● Work to do: Copy out the rows below word for word, leaving out the pictures.

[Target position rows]
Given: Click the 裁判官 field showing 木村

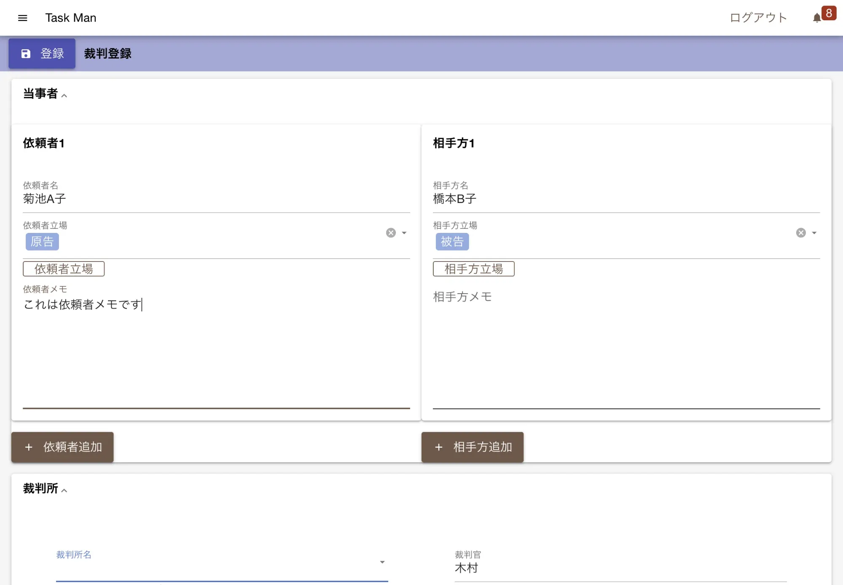Looking at the screenshot, I should pos(620,568).
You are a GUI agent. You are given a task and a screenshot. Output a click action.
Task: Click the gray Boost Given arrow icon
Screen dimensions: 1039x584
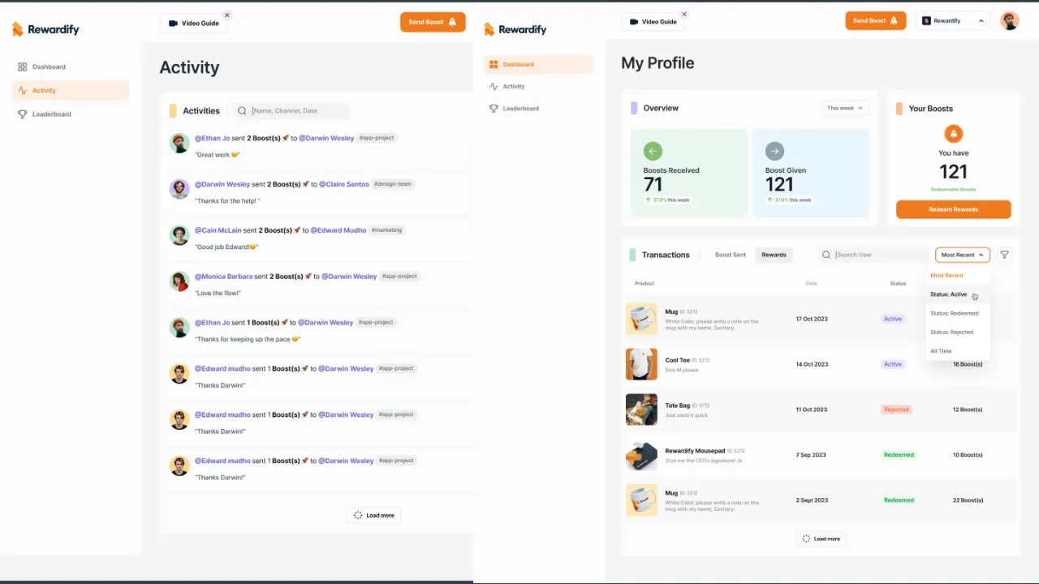tap(774, 151)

● Solution:
Given: Click the 裁判官 field showing 木村

Looking at the screenshot, I should pos(620,568).
You are a GUI agent. You are given a task and a screenshot. Output a click action.
Task: Click the gray Boost Given arrow icon
Screen dimensions: 1039x584
tap(774, 151)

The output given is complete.